L’irrigazione nelle tartufaie coltivate
L’irrigazione nelle tartufaie coltivate
L’irrigazione nelle tartufaie coltivate – Iniziamo subito col dire che le modalità d’irrigazione dipendono dai tipi di terreno, dalle condizioni climatiche, dallo stato della vegetazione e dalle effettive disponibilità idriche; in caso di notevole disponibilità di acqua il metodo più razionale sembra essere quello a micro-aspersione che è il più simile alla pioggia; in caso contrario può essere utilizzato il metodo a goccia che consente sensibili risparmi idrici.
In tartuficoltura la qualità delle acque utilizzate per l’irrigazione riveste molta importanza e la preferenza deve andare alle acque neutre od alcaline di pozzi e sorgenti piuttosto che a quelle di origine pluviale raccolte in appositi invasi. Attualmente in alcune situazioni le acque di pioggia, acide perchè cariche di SO2 e CO2 diventano aggressive nei confronti del calcare che dissolvono e dilavano. Una certa acidità dell’acqua può provocare, a più o meno breve scadenza, una decalcificazione del suolo molto pregiudizievole per il tartufo, per il quale il calcare è un elemento indispensabile.
Inoltre queste acque possono, per dissoluzione di altri elementi creare degli squilibri fisiologici sulle piante simbionti che si ripercuotono sul fungo. Sembra che in Francia (sud-ovest, zona di Bordeaux) l’acidità delle piogge sia una delle cause che hanno abbassato il pH del suolo con una conseguente diminuzione della produzione dei tartufi (Poitou, 1989).
Per questo è molto importante l’analisi e la sorveglianza della qualità delle acque usate per l’irrigazione della tartufaia.
A proposito della quantità d’acqua da apportare va detto che dosi eccessive conducono ad un arresto definitivo della tartufaia dopo una produzione “miracolo” di un anno o due. Per il Tuber melanosporum, secondo il tipo di suolo, l’insieme pluviometria-irrigazione potrà variare da 30 a 60 mm al mese; gli apporti nel periodo secco possono essere frazionati in quantità di 10 mm per irrigazione, che va ripetuta ogni 10 giorni (Poitou, 1989). Perché gli interventi siano più efficaci sarebbe opportuno installare sulle tartufaie un pluviometro mobile la cui forma e dimensione consentano di spostarlo ed utilizzarlo non solo per registrare le precipitazioni naturali e decidere il momento dell’intervento sulla base dei giorni di siccità, ma anche per registrare la quantità d’acqua somministrata con l’irrigazione che deve risultare complementare alle precipitazioni quindi nè scarsa e perciò inutile nè eccessiva e quindi addirittura dannosa.

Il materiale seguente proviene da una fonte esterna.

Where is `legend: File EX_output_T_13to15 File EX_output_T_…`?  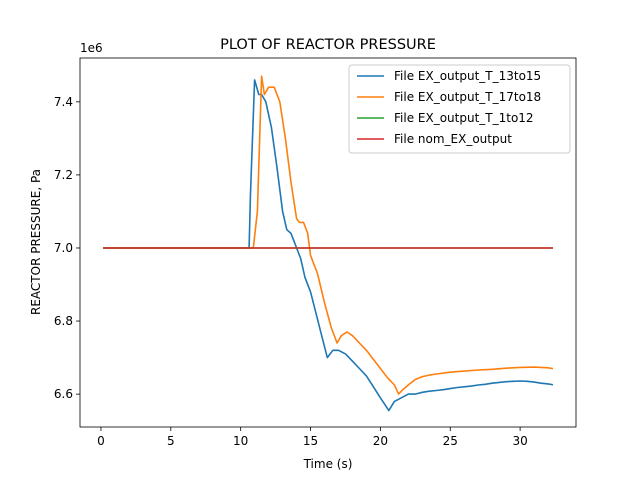
legend: File EX_output_T_13to15 File EX_output_T_… is located at coordinates (460, 109).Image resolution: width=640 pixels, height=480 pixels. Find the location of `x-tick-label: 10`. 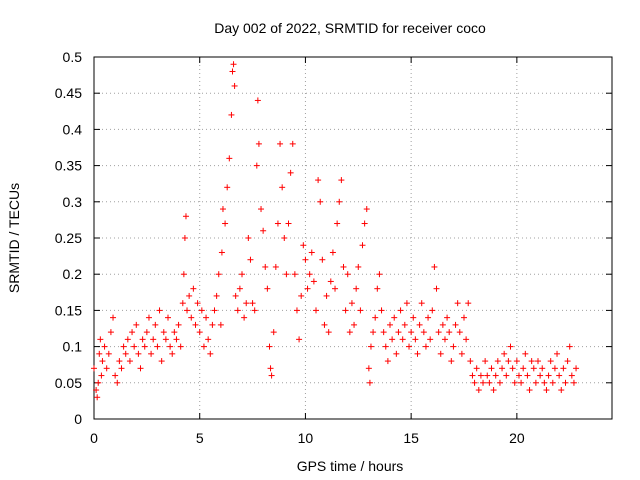

x-tick-label: 10 is located at coordinates (306, 438).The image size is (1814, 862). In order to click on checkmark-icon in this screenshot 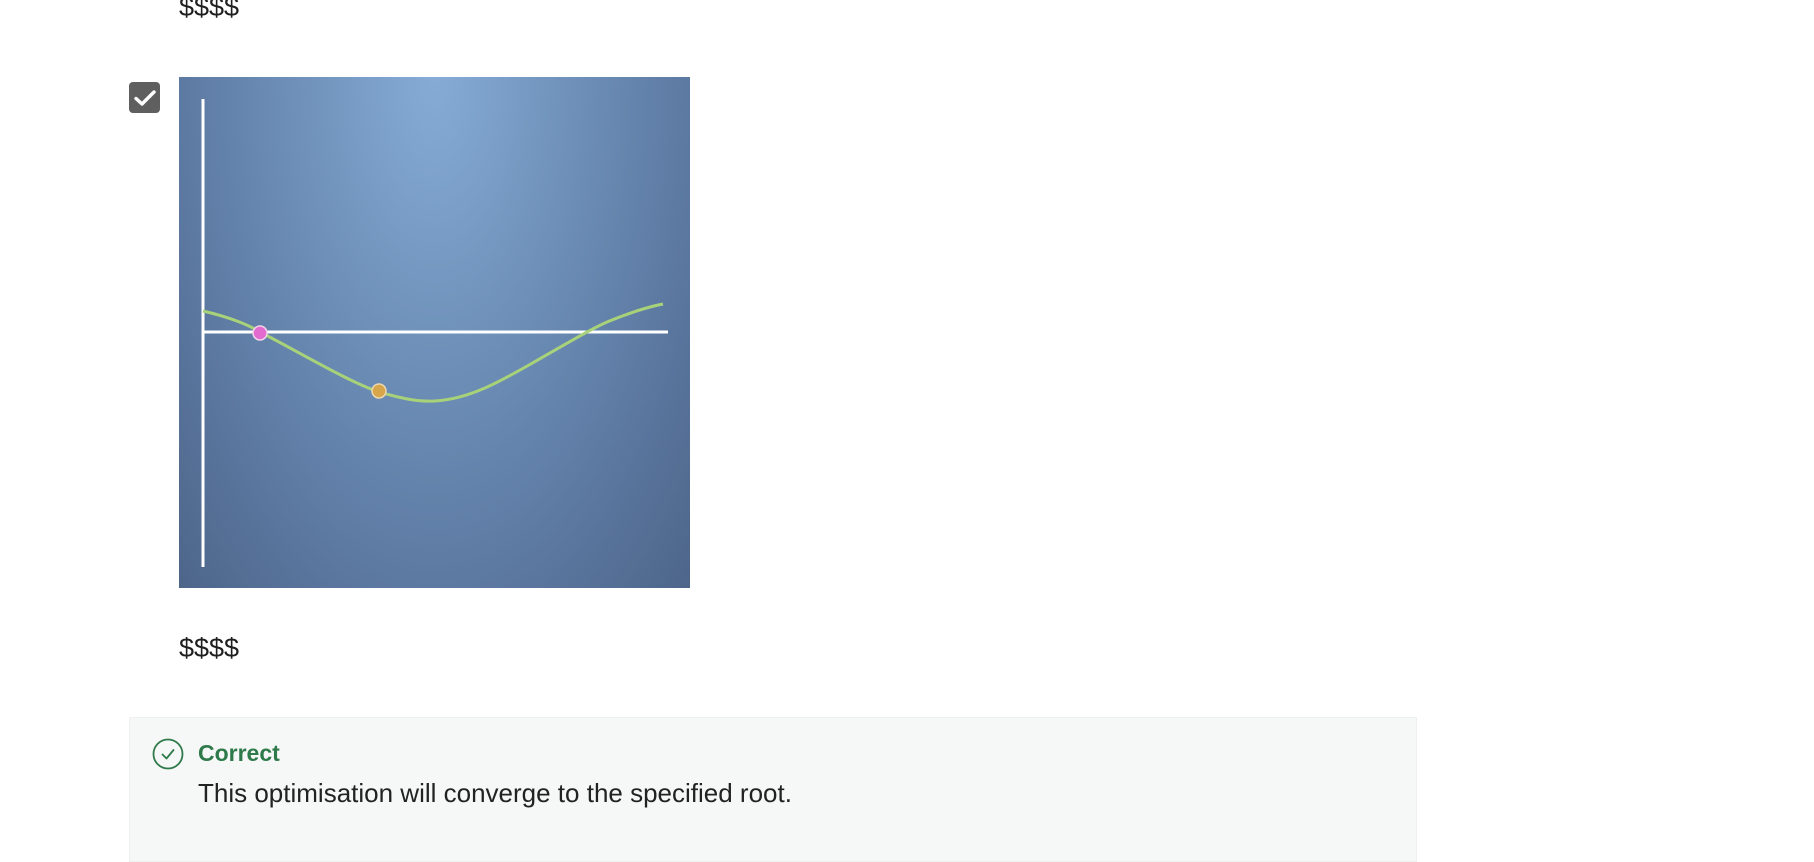, I will do `click(144, 98)`.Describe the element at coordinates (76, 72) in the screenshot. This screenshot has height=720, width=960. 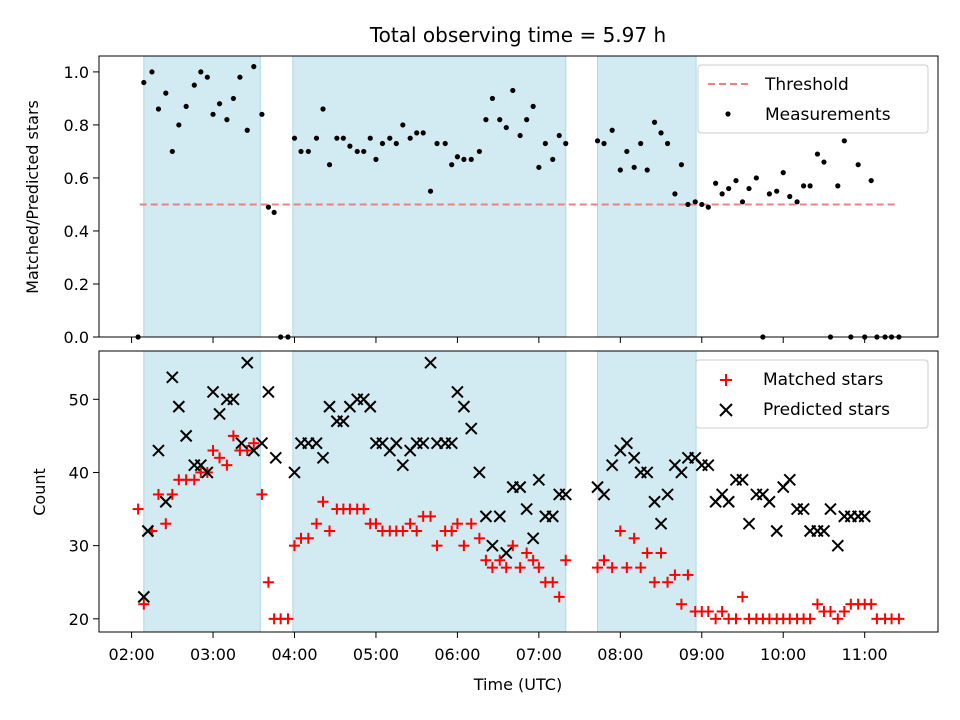
I see `y-tick-label: 1.0` at that location.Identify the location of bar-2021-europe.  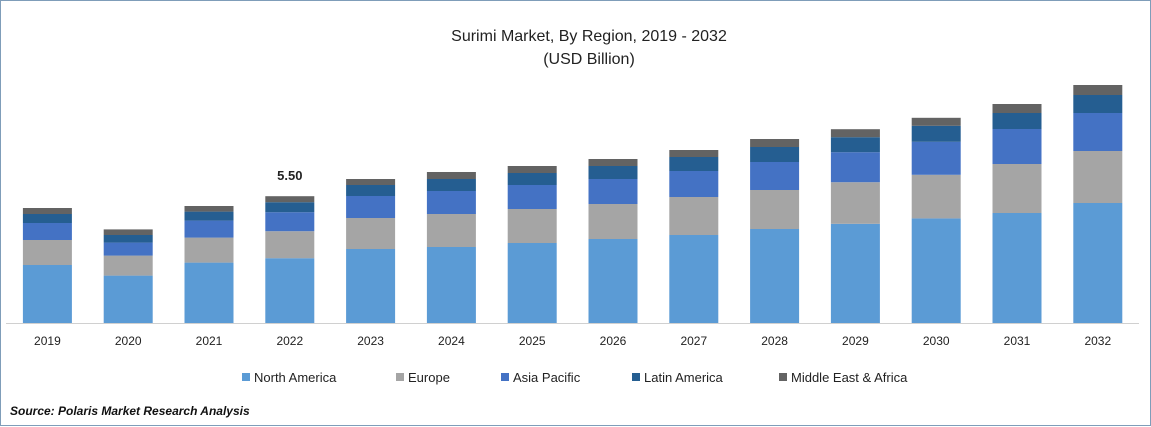
(209, 250).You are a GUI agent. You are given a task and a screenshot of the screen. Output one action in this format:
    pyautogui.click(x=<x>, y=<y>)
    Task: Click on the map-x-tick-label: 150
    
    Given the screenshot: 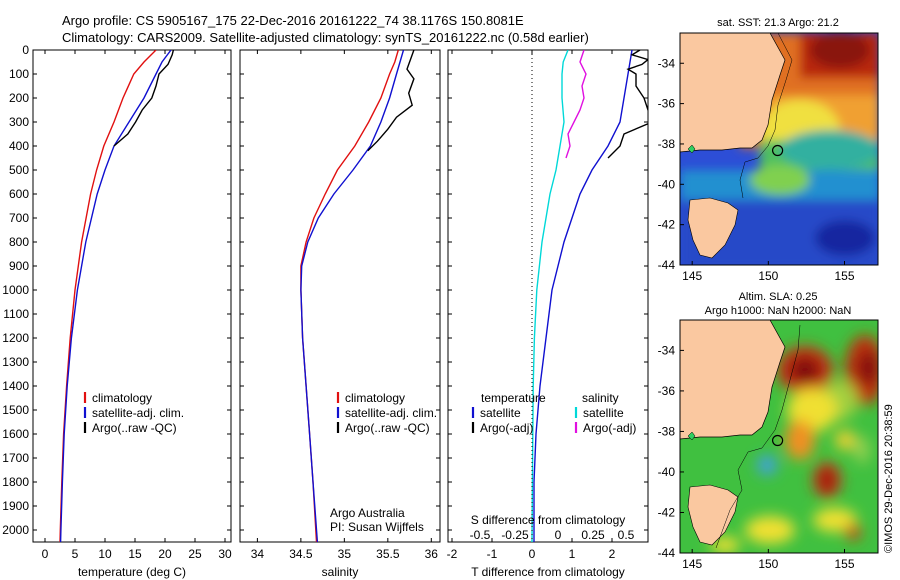 What is the action you would take?
    pyautogui.click(x=768, y=276)
    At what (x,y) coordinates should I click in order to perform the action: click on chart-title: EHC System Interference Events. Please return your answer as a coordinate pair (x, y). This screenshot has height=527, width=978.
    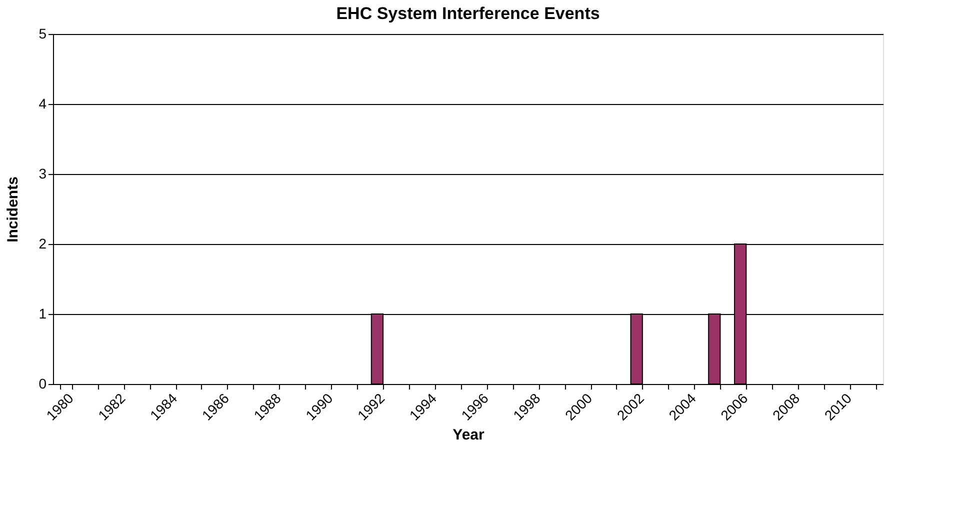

Nel caso del Tuber magnatum, pur comprendendo che l’irrigazione può risultare determinante per lo sviluppo dei corpi fruttiferi ma non avendo ancora sufficienti indicazioni, si interviene nei periodi di eccessiva aridità somministrando acqua anche fino a 150 mm complessivamente. Questa irrigazione di soccorso, che si rivela necessaria soprattutto in condizioni di siccità prolungata, potrebbe apportare 50-60 mm in luglio, in agosto ed eventualmente in settembre, lasciando tuttavia che si stabilisca fra un intervento e l’altro un periodo di 10-15 giorni di relativa siccità. Durante l’irrigazione è importante non affogare il suolo d’acqua ed evitare ristagni sotterranei che sono dannosi al micelio del tartufo perchè causano malattie al colletto delle piante simbionti (marciumi radicali). L’irrigazione va praticata la sera tardi, la notte o il mattino presto, oppure con il tempo nuvoloso, in maniera da evitare il raffreddamento del suolo provocato da una intensa evaporazione.